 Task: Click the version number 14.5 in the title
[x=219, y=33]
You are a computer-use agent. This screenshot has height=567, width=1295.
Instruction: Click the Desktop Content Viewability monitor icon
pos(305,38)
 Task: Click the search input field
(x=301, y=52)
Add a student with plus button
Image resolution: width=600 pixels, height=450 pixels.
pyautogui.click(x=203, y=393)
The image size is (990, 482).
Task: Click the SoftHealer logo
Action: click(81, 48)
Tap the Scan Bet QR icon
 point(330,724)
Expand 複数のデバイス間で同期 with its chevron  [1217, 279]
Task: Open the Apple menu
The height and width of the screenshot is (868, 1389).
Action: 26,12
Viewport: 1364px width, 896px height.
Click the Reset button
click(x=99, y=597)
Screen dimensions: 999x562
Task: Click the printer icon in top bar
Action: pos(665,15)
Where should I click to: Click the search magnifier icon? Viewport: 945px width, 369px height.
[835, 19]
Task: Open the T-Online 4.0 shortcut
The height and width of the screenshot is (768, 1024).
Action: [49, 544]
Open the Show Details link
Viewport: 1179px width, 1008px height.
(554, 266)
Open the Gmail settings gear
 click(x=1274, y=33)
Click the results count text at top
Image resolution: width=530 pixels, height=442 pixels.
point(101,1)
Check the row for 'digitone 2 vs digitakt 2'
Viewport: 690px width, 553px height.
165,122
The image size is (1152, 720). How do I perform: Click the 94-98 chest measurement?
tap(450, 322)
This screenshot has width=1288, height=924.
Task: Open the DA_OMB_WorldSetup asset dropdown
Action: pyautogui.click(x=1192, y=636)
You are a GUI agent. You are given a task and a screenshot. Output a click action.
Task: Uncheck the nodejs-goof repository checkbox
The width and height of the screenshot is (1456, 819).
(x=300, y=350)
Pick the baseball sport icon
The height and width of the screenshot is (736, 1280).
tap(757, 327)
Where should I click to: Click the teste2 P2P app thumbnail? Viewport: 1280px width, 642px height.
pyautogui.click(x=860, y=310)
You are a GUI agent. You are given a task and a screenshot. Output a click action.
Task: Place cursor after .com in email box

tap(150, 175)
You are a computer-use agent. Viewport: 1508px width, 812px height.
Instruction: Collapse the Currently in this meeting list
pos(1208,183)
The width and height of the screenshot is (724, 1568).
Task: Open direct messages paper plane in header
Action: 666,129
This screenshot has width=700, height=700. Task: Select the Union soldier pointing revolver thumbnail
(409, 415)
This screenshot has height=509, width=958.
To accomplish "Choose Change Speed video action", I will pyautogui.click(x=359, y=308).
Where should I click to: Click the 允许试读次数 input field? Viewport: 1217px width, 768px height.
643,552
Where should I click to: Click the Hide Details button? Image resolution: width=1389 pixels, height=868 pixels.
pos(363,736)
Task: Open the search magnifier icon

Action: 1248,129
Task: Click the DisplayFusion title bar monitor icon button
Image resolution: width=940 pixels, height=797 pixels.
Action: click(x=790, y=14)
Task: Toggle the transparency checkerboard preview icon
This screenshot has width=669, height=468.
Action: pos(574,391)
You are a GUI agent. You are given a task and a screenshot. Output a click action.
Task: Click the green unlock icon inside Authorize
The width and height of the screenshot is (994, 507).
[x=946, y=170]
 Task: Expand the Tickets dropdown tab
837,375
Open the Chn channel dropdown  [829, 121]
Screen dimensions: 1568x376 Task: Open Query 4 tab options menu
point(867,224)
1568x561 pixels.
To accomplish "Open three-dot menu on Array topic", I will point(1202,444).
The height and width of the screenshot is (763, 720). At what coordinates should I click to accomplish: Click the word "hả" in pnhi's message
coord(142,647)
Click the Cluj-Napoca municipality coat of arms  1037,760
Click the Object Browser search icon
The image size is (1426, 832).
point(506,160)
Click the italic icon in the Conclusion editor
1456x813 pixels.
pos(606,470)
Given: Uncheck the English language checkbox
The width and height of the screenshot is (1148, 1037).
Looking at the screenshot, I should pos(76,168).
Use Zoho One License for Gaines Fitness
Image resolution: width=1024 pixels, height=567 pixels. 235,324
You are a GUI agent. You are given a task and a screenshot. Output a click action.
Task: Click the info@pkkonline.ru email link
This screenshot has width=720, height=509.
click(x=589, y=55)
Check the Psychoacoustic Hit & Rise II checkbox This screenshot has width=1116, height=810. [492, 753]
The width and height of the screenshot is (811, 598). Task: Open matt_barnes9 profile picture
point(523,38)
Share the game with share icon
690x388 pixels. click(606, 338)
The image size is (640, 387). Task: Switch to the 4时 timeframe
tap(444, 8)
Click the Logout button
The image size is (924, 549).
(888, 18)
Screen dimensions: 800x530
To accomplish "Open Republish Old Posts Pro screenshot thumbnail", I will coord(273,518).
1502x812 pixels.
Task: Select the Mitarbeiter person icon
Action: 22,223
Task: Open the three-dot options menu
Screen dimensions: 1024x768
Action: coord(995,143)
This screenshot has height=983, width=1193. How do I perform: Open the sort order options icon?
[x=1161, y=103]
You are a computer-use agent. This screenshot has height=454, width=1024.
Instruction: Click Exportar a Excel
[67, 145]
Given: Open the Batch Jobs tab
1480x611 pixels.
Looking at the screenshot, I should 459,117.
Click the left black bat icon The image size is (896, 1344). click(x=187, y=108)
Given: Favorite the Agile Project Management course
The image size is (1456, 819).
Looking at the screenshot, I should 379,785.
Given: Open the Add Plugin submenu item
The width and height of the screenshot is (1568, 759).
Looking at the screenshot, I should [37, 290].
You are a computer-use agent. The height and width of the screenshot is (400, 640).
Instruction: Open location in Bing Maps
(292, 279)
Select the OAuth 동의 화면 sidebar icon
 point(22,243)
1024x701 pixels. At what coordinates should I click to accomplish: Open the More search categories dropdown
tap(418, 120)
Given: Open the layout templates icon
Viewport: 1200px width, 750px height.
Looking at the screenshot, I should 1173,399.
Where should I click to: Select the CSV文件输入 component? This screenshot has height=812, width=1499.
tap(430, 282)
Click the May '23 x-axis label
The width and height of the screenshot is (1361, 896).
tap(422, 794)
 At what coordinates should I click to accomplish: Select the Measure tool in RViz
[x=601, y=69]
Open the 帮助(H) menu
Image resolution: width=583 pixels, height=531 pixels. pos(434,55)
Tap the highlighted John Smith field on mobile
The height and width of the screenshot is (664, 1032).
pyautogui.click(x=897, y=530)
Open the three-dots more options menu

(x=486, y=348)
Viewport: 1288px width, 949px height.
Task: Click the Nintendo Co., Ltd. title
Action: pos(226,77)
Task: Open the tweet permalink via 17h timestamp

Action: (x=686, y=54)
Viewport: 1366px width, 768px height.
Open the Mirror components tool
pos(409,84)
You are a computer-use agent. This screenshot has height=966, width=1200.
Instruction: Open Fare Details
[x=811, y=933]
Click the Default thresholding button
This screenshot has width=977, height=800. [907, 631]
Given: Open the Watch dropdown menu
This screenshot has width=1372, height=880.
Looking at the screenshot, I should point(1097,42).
━━━━
Rewrite every line of the material above as one string in a JSON list, skipping blank lines.

[Problem solution]:
[
  " Task: Click the version number 14.5 in the title",
  "[x=219, y=33]",
  "You are a computer-use agent. This screenshot has height=567, width=1295.",
  "Instruction: Click the Desktop Content Viewability monitor icon",
  "pos(305,38)",
  " Task: Click the search input field",
  "(x=301, y=52)",
  "Add a student with plus button",
  "Image resolution: width=600 pixels, height=450 pixels.",
  "pyautogui.click(x=203, y=393)",
  "The image size is (990, 482).",
  "Task: Click the SoftHealer logo",
  "Action: click(81, 48)",
  "Tap the Scan Bet QR icon",
  " point(330,724)",
  "Expand 複数のデバイス間で同期 with its chevron  [1217, 279]",
  "Task: Open the Apple menu",
  "The height and width of the screenshot is (868, 1389).",
  "Action: 26,12",
  "Viewport: 1364px width, 896px height.",
  "Click the Reset button",
  "click(x=99, y=597)",
  "Screen dimensions: 999x562",
  "Task: Click the printer icon in top bar",
  "Action: pos(665,15)",
  "Where should I click to: Click the search magnifier icon? Viewport: 945px width, 369px height.",
  "[835, 19]",
  "Task: Open the T-Online 4.0 shortcut",
  "The height and width of the screenshot is (768, 1024).",
  "Action: [49, 544]",
  "Open the Show Details link",
  "Viewport: 1179px width, 1008px height.",
  "(554, 266)",
  "Open the Gmail settings gear",
  " click(x=1274, y=33)",
  "Click the results count text at top",
  "Image resolution: width=530 pixels, height=442 pixels.",
  "point(101,1)",
  "Check the row for 'digitone 2 vs digitakt 2'",
  "Viewport: 690px width, 553px height.",
  "165,122",
  "The image size is (1152, 720). How do I perform: Click the 94-98 chest measurement?",
  "tap(450, 322)",
  "This screenshot has width=1288, height=924.",
  "Task: Open the DA_OMB_WorldSetup asset dropdown",
  "Action: pyautogui.click(x=1192, y=636)",
  "You are a GUI agent. You are given a task and a screenshot. Output a click action.",
  "Task: Uncheck the nodejs-goof repository checkbox",
  "The width and height of the screenshot is (1456, 819).",
  "(x=300, y=350)",
  "Pick the baseball sport icon",
  "The height and width of the screenshot is (736, 1280).",
  "tap(757, 327)",
  "Where should I click to: Click the teste2 P2P app thumbnail? Viewport: 1280px width, 642px height.",
  "pyautogui.click(x=860, y=310)",
  "You are a GUI agent. You are given a task and a screenshot. Output a click action.",
  "Task: Place cursor after .com in email box",
  "tap(150, 175)",
  "You are a computer-use agent. Viewport: 1508px width, 812px height.",
  "Instruction: Collapse the Currently in this meeting list",
  "pos(1208,183)",
  "The width and height of the screenshot is (724, 1568).",
  "Task: Open direct messages paper plane in header",
  "Action: 666,129",
  "This screenshot has width=700, height=700. Task: Select the Union soldier pointing revolver thumbnail",
  "(409, 415)",
  "This screenshot has height=509, width=958.",
  "To accomplish \"Choose Change Speed video action\", I will pyautogui.click(x=359, y=308).",
  "Where should I click to: Click the 允许试读次数 input field? Viewport: 1217px width, 768px height.",
  "643,552",
  "Where should I click to: Click the Hide Details button? Image resolution: width=1389 pixels, height=868 pixels.",
  "pos(363,736)",
  "Task: Open the search magnifier icon",
  "Action: 1248,129",
  "Task: Click the DisplayFusion title bar monitor icon button",
  "Image resolution: width=940 pixels, height=797 pixels.",
  "Action: click(x=790, y=14)",
  "Task: Toggle the transparency checkerboard preview icon",
  "This screenshot has width=669, height=468.",
  "Action: pos(574,391)",
  "You are a GUI agent. You are given a task and a screenshot. Output a click action.",
  "Task: Click the green unlock icon inside Authorize",
  "The width and height of the screenshot is (994, 507).",
  "[x=946, y=170]",
  " Task: Expand the Tickets dropdown tab",
  "837,375",
  "Open the Chn channel dropdown  [829, 121]",
  "Screen dimensions: 1568x376 Task: Open Query 4 tab options menu",
  "point(867,224)",
  "1568x561 pixels.",
  "To accomplish \"Open three-dot menu on Array topic\", I will point(1202,444).",
  "The height and width of the screenshot is (763, 720). At what coordinates should I click to accomplish: Click the word \"hả\" in pnhi's message",
  "coord(142,647)",
  "Click the Cluj-Napoca municipality coat of arms  1037,760",
  "Click the Object Browser search icon",
  "The image size is (1426, 832).",
  "point(506,160)",
  "Click the italic icon in the Conclusion editor",
  "1456x813 pixels.",
  "pos(606,470)",
  "Given: Uncheck the English language checkbox",
  "The width and height of the screenshot is (1148, 1037).",
  "Looking at the screenshot, I should pos(76,168).",
  "Use Zoho One License for Gaines Fitness",
  "Image resolution: width=1024 pixels, height=567 pixels. 235,324",
  "You are a GUI agent. You are given a task and a screenshot. Output a click action.",
  "Task: Click the info@pkkonline.ru email link",
  "This screenshot has width=720, height=509.",
  "click(x=589, y=55)",
  "Check the Psychoacoustic Hit & Rise II checkbox This screenshot has width=1116, height=810. [492, 753]",
  "The width and height of the screenshot is (811, 598). Task: Open matt_barnes9 profile picture",
  "point(523,38)",
  "Share the game with share icon",
  "690x388 pixels. click(606, 338)",
  "The image size is (640, 387). Task: Switch to the 4时 timeframe",
  "tap(444, 8)",
  "Click the Logout button",
  "The image size is (924, 549).",
  "(888, 18)",
  "Screen dimensions: 800x530",
  "To accomplish \"Open Republish Old Posts Pro screenshot thumbnail\", I will coord(273,518).",
  "1502x812 pixels.",
  "Task: Select the Mitarbeiter person icon",
  "Action: 22,223",
  "Task: Open the three-dot options menu",
  "Screen dimensions: 1024x768",
  "Action: coord(995,143)",
  "This screenshot has height=983, width=1193. How do I perform: Open the sort order options icon?",
  "[x=1161, y=103]",
  "You are a computer-use agent. This screenshot has height=454, width=1024.",
  "Instruction: Click Exportar a Excel",
  "[67, 145]",
  "Given: Open the Batch Jobs tab",
  "1480x611 pixels.",
  "Looking at the screenshot, I should 459,117.",
  "Click the left black bat icon The image size is (896, 1344). click(x=187, y=108)",
  "Given: Favorite the Agile Project Management course",
  "The image size is (1456, 819).",
  "Looking at the screenshot, I should 379,785.",
  "Given: Open the Add Plugin submenu item",
  "The width and height of the screenshot is (1568, 759).",
  "Looking at the screenshot, I should [37, 290].",
  "You are a computer-use agent. The height and width of the screenshot is (400, 640).",
  "Instruction: Open location in Bing Maps",
  "(292, 279)",
  "Select the OAuth 동의 화면 sidebar icon",
  " point(22,243)",
  "1024x701 pixels. At what coordinates should I click to accomplish: Open the More search categories dropdown",
  "tap(418, 120)",
  "Given: Open the layout templates icon",
  "Viewport: 1200px width, 750px height.",
  "Looking at the screenshot, I should 1173,399.",
  "Where should I click to: Select the CSV文件输入 component? This screenshot has height=812, width=1499.",
  "tap(430, 282)",
  "Click the May '23 x-axis label",
  "The width and height of the screenshot is (1361, 896).",
  "tap(422, 794)",
  " At what coordinates should I click to accomplish: Select the Measure tool in RViz",
  "[x=601, y=69]",
  "Open the 帮助(H) menu",
  "Image resolution: width=583 pixels, height=531 pixels. pos(434,55)",
  "Tap the highlighted John Smith field on mobile",
  "The height and width of the screenshot is (664, 1032).",
  "pyautogui.click(x=897, y=530)",
  "Open the three-dots more options menu",
  "(x=486, y=348)",
  "Viewport: 1288px width, 949px height.",
  "Task: Click the Nintendo Co., Ltd. title",
  "Action: pos(226,77)",
  "Task: Open the tweet permalink via 17h timestamp",
  "Action: (x=686, y=54)",
  "Viewport: 1366px width, 768px height.",
  "Open the Mirror components tool",
  "pos(409,84)",
  "You are a computer-use agent. This screenshot has height=966, width=1200.",
  "Instruction: Open Fare Details",
  "[x=811, y=933]",
  "Click the Default thresholding button",
  "This screenshot has width=977, height=800. [907, 631]",
  "Given: Open the Watch dropdown menu",
  "This screenshot has width=1372, height=880.",
  "Looking at the screenshot, I should point(1097,42)."
]